The ailing dollar fell on Wednesday as sliding U.S. Treasury yields and below-forecast U.S. data fuelled expectations of further monetary easing. Mounting speculation the Federal Reserve could embark on a second round of quantitative easing, which would be negative for the dollar, drove the greenback to a five-month low against the euro and a two-year trough against the Australian dollar. "The market is jumping on QE expectations as it feels the U.S. data will force the Fed to do something, and I think that will be the case," said Manuel Oliveri, currency strategist at UBS in Zurich.And here's something ladies and gentlemen, children of all ages, that we've been waiting for ages to finally come. Apparently not yet pleased with the dollar sliding to goodness knows where, the House of Representatives look set to pass the Currency Reform for Fair Trade Act H.R. 2378 later today. (More in a recent post on this legislation.) This after years and years of legislators threatening to bash China but passing no bills. For something to become law, of course, the Senate must also pass its own and the president must then sign the reconciled version (House & Senate) of the bill into effect. From Reuters:
Analysts said the dollar could face further losses as a selling trend was taking hold, while the euro would continue rising after becoming resilient to economic and banking problems facing some countries on the euro zone periphery. "The safe bet is to keep selling the dollar, especially given reasonably supportive data from the euro," said Peter Frank, currency analyst at Societe Generale.

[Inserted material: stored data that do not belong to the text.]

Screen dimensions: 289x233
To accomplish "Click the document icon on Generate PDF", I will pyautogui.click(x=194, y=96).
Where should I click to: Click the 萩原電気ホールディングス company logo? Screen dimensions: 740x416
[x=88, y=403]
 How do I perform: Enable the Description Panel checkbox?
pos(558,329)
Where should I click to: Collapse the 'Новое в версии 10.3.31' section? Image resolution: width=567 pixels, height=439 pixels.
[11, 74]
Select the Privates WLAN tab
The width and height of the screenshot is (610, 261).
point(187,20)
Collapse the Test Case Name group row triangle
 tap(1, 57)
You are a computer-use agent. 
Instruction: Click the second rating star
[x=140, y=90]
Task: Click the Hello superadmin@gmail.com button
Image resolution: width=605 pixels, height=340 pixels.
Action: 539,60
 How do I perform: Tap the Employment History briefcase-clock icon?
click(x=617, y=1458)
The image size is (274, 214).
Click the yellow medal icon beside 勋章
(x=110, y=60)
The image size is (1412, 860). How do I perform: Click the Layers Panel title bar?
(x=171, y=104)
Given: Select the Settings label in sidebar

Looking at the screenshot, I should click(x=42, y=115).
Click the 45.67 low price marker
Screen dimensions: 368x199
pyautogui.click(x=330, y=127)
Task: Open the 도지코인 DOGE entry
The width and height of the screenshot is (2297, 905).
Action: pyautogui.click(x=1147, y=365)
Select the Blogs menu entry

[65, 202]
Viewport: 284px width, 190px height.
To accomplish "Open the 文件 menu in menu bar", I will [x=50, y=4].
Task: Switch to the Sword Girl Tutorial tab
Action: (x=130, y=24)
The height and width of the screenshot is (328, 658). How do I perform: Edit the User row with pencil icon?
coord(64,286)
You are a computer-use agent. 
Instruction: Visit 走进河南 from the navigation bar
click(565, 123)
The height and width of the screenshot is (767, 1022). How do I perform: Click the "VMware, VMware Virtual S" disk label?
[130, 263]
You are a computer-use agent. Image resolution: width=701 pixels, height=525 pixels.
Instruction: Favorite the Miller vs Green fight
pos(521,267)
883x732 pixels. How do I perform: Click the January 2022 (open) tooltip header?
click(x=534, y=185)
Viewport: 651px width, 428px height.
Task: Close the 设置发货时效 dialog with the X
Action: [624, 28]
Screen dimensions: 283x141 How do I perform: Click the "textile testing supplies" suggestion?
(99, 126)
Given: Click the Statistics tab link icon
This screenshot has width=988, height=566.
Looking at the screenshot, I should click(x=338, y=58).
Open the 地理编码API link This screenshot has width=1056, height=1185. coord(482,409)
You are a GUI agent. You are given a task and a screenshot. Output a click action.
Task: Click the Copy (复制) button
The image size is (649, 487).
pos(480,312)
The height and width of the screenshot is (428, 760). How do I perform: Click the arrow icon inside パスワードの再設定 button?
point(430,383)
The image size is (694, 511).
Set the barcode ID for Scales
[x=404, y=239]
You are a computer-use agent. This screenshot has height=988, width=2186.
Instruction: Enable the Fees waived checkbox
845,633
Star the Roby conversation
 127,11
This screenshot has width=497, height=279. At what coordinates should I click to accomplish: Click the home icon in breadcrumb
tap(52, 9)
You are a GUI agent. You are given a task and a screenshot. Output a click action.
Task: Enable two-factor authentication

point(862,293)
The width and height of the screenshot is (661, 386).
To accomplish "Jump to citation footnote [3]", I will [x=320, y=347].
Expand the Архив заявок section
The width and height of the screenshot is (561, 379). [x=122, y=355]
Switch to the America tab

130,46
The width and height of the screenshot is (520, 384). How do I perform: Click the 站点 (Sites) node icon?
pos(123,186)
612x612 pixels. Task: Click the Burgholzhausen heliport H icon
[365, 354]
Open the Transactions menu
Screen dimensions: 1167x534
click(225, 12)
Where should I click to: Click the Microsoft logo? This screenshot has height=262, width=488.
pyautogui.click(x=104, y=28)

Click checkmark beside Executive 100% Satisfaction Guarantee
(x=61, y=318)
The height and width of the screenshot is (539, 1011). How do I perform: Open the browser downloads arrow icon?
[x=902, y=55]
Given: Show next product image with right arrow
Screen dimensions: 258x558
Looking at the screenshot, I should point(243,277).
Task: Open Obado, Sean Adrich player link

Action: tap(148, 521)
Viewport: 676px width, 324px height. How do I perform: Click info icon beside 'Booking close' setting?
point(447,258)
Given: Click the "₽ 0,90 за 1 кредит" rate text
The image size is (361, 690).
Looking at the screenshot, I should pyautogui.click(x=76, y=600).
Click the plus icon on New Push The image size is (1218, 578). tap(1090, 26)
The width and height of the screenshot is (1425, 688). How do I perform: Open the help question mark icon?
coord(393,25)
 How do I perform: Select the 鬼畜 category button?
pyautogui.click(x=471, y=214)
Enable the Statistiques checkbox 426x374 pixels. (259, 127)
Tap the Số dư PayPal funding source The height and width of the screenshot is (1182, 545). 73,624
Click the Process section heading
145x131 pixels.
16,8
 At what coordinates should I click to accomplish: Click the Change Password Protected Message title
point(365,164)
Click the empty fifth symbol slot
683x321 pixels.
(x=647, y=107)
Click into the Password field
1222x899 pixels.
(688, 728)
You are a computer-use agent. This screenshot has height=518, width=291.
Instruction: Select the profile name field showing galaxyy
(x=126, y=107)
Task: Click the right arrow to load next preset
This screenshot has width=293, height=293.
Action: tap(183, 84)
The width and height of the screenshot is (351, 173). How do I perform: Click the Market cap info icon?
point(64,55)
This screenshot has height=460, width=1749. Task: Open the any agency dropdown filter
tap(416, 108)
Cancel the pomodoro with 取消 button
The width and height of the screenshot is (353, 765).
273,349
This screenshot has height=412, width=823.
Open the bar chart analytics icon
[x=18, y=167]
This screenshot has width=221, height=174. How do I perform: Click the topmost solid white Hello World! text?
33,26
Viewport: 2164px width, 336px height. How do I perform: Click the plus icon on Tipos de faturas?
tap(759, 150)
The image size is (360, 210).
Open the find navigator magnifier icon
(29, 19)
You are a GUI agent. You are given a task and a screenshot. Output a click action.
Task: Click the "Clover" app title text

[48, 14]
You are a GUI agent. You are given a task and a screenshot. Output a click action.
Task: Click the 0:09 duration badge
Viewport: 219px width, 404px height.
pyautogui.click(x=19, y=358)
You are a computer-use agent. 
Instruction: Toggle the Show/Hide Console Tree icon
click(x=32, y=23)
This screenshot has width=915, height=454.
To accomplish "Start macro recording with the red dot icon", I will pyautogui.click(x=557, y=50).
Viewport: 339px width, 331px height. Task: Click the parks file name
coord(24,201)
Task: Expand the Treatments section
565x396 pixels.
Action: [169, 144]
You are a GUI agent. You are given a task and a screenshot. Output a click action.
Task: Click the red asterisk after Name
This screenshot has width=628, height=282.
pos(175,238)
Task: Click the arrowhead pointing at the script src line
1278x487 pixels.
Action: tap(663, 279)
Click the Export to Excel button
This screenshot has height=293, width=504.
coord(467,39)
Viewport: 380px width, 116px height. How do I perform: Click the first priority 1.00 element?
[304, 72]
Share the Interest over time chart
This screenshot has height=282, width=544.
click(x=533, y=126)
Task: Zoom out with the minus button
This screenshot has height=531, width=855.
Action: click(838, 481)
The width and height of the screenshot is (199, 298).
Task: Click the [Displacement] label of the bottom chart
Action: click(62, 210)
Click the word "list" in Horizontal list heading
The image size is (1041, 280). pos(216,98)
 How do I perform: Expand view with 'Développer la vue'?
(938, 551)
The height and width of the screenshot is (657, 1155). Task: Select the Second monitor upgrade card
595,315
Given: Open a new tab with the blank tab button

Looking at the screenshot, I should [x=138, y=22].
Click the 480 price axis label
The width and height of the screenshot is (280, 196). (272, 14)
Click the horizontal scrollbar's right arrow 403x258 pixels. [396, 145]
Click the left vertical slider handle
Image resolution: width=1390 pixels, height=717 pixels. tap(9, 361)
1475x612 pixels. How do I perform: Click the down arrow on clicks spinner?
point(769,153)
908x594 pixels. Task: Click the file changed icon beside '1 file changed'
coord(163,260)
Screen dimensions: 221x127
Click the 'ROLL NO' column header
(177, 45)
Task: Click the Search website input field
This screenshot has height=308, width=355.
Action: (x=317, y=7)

Data on Wednesday showed euro zone economic sentiment unexpectedly rose in September. Frank said the euro had developed a thick skin to banking and economic problems faced by Ireland, which have flared in past weeks. Unless problems arose in a major country, such as Spain, the future of the euro zone was unlikely to be threatened.
The House of Representatives is poised on Wednesday to pass legislation to pressure China to let its yuan currency rise more quickly, fanning the flames of a long-running dispute over trade and jobs. The House is expected to approve, with bipartisan support, a bill to treat China's exchange rate as a subsidy, opening the door to additional duties on Chinese goods entering the United States, some of which are already subject to special levies. But the measure must gain Senate approval and be signed into law by President Barack Obama -- by no means a sure bet.Reuters also has a factbox outlining the bill's key details. Some excitement, finally. "China Currency Coalition" Obama, would you dare veto the will of the American people? It seems the general hopelessness of America and the need to garner votes ahead of November may finally tip the balance in the favour of "action." Certainly, branding China's currency intervention an actionable subsidy would open the gate to a world of conflict as all sorts of interests petition the US government for remedies against China. While the Senate will not take up its counterpart bill S. 3134 until after the midterm elections and revenues gained from applying duties probably won't amount to much, there's no denying its potential to sour US-China ties. If such legislation becomes law, expect China to take the US to the WTO--guaranteed--for starters.
U.S. lawmakers have long brandished the sword of trade retaliation for what they see as China's deliberate policy of undervaluing the yuan, which they say gives its exports an unfair edge in global markets, but have never sent the president any legislation to be signed into law.
Obama and Chinese Premier Wen Jiabao discussed China's currency and huge trade surplus with the United States during a meeting on the sidelines of the U.N. General Assembly last week, aides said, but declined to discuss the sensitive issues with reporters after the meeting.
Ahead of the vote, China's central bank reaffirmed its long standing pledge to increase the flexibility of the yuan and improve the way it manages the exchange rate. "We will further improve the yuan's exchange rate formation mechanism, let market supply and demand play a key role in its adjustment with reference to a basket of currencies and increase exchange rate flexibility," it said in a summary of the third-quarter meeting of its monetary policy committee.
The House move, little more than a month before U.S. congressional elections, is certain to further roil relations with Beijing, which resents the criticism and says it is its decision alone how fast to proceed with currency reforms.